> _Consigne 1_
Recopiez à l'identique les lignes, en partant de celle qui contient « Image resolution: width=1270 » et en vous arrêtant après celle qui contient « Action: (x=283, y=412) », ces deux lignes incluses.

> _Texte source_
------------------------------
Petit flash-back sur les prix du pétrole: jusqu´à 1960, les prix du pétrole étaient déterminés par le cartel des multinationales, principalement américaines, issues de la Standard Oil, de BP, de Shell et à un degré moindre de la CFP devenue plus tard Elf, puis Total Elf Fina et enfin le groupe actuel Total des sept soeurs: "le sette sorele" selon l´expression d´Enrico Matteï. L´avènement de l´Opep n´a fait illusion que pendant la période 1960 -1980. Vingt ans plus tard, en juillet 2008, la situation est revécue, l´Arabie Saoudite et l´Opep "décident", sous la pression américaine, d´augmenter le volume de production. Cela ne s´est pas vu immédiatement, mais à partir du 11 juillet, le prix du pétrole commençait sa descente. La réunion de l´Opep venue trop tard et avec peu d´ambition n´a rien pu faire. Mieux, elle annonce que la prochaine réunion se fera à Oran le 17 décembre. Début octobre on l´avance au
18 novembre. Mi-octobre, c´est la panique, elle est prévue, pour demain vendredi.
Quelles sont les conséquences?
Depuis son record du 11 juillet à 147,50 dollars, le prix du baril a baissé de près de 50%. A quel niveau peut-il se stabiliser? Les mouvements spéculatifs et les incessants allers-retours des investisseurs sur le brut, rendent la réponse difficile. Récemment, la banque d´affaires Merrill Lynch n´a pas exclu un plancher de 50 dollars, son niveau de début 2005. Ce seuil est inacceptable pour tous les pays producteurs. Aujourd´hui, l´Iran et le Venezuela défendent un prix plancher de 100 dollars, tandis que le président de l´Opep, l´Algérien Chakib Khelil, parlait récemment de 80 dollars. "Il semble qu´une baisse du plafond de production d´un à trois millions de barils par jour sera discutée lors de la réunion du 24 octobre à Vienne," a déclaré Mohammad Ali Khatibi, cité par l´agence Mehr. Le cartel est censé produire actuellement 28,8 millions de barils de pétrole par jour. Début octobre, le ministre iranien du Pétrole, Gholam Hossein Nozari, avait estimé qu´un baril de brut à moins de 100 dollars " ne convenait à personne, ni aux producteurs ni aux consommateurs ".(2)
------------------------------
> _Consigne 2_
Prolongez, s'il vous plaît, le texte sur les prix du pétrole au-delà de sa dernière phrase.

> _Lignes_
------------------------------
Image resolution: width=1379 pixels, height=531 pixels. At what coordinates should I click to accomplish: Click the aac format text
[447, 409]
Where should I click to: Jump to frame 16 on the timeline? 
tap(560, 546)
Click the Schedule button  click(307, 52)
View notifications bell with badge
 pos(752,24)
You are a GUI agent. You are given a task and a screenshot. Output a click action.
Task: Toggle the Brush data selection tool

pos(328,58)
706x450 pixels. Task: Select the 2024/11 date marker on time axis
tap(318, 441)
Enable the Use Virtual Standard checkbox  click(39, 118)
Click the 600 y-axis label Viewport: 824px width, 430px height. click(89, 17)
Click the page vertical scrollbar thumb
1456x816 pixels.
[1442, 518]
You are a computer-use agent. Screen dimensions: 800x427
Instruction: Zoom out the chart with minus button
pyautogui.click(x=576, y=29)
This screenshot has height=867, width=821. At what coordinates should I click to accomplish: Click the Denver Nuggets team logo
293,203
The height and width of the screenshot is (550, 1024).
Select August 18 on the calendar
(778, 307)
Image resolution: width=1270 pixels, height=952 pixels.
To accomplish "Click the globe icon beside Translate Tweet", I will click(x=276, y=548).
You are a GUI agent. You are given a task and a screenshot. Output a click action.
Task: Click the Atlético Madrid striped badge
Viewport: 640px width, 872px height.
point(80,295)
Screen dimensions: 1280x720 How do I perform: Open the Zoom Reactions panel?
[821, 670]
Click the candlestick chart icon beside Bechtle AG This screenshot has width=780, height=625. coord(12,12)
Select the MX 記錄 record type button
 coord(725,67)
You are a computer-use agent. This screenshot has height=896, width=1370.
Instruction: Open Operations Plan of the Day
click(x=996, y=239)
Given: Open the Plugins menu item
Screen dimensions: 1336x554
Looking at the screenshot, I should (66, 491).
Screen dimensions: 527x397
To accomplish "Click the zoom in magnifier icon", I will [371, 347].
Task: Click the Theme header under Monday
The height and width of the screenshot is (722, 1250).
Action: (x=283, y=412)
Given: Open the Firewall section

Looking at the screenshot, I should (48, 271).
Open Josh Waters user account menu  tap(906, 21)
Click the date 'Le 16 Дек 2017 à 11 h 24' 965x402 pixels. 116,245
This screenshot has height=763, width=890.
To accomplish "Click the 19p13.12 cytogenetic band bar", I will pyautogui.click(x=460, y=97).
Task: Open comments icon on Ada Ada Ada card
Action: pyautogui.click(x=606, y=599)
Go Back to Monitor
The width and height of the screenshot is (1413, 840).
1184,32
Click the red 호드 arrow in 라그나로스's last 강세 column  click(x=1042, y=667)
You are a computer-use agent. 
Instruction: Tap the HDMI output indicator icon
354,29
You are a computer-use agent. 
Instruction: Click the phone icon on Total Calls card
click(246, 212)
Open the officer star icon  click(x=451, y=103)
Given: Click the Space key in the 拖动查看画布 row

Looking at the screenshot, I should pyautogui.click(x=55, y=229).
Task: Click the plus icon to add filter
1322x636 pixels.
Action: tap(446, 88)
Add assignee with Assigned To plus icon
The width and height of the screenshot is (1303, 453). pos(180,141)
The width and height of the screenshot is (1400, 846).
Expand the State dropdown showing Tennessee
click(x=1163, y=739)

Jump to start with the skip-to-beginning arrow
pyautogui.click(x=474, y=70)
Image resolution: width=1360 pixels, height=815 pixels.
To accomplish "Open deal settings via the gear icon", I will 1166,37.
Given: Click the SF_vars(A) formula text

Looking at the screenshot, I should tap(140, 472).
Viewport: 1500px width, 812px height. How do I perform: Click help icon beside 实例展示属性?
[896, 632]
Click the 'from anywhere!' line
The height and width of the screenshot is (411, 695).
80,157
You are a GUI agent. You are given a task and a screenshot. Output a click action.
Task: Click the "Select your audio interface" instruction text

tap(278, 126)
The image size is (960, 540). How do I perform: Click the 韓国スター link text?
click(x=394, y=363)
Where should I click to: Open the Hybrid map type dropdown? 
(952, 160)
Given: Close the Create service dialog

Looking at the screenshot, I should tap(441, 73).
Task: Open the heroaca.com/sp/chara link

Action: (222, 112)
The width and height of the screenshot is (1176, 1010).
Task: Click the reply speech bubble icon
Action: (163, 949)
------------------------------
> _Réponse rédigée 1_
Image resolution: width=1270 pixels, height=952 pixels.
To accomplish "Click the globe icon beside Translate Tweet", I will click(x=276, y=548).
You are a GUI agent. You are given a task and a screenshot. Output a click action.
Task: Click the Atlético Madrid striped badge
Viewport: 640px width, 872px height.
point(80,295)
Screen dimensions: 1280x720 How do I perform: Open the Zoom Reactions panel?
[821, 670]
Click the candlestick chart icon beside Bechtle AG This screenshot has width=780, height=625. coord(12,12)
Select the MX 記錄 record type button
 coord(725,67)
You are a computer-use agent. This screenshot has height=896, width=1370.
Instruction: Open Operations Plan of the Day
click(x=996, y=239)
Given: Open the Plugins menu item
Screen dimensions: 1336x554
Looking at the screenshot, I should (66, 491).
Screen dimensions: 527x397
To accomplish "Click the zoom in magnifier icon", I will [371, 347].
Task: Click the Theme header under Monday
The height and width of the screenshot is (722, 1250).
Action: (x=283, y=412)

> _Réponse rédigée 2_
Le point de vue de David Miliband nous paraît résumer la situation chaotique actuelle. Ecoutons-le: "Alors que nous sommes plongés dans les affres du ralentissement économique mondial, il est tentant de repousser au second plan le passage à une économie sobre en carbone. Et pourtant, cette évolution est, de fait, indissociable de notre santé économique future. Tandis que les prix élevés du pétrole et du gaz alimentent l´inflation, notre dépendance à l´égard de sources d´énergie fortement productrices de carbone contribue bel et bien à la déconfiture de nos économies. Elle constitue également une menace pour la sécurité de notre environnement et la stabilité géopolitique de la planète. Nous devons nous servir de l´Union européenne pour fixer un nouveau cap mondial en matière de faibles émissions de carbone ".(3)
"La croissance de la population mondiale, qui est de 6,6 milliards d´individus à ce jour, et devrait passer à 9 milliards en 2050, ainsi que la rapide expansion économique des pays en développement (tous les jours, le parc automobile chinois augmente de 20 000 nouveaux véhicules), font de cette évolution un bouleversement structurel et non une aberration temporaire.
Il est aisé d´être fataliste, de conclure qu´une plus grande insécurité est inéluctable. Il existe toutefois, une autre alternative. En diversifiant notre approvisionnement énergétique, nous pouvons éviter une nouvelle course mondiale aux ressources qui nous contraindrait à nous en remettre de plus en plus aux pays qui les contrôlent. En construisant une économie sobre en carbone, nous pouvons, non seulement limiter les émissions de gaz à effet de serre et réduire les tensions inflationnistes, mais aussi créer des emplois verts et une croissance écologique".(3)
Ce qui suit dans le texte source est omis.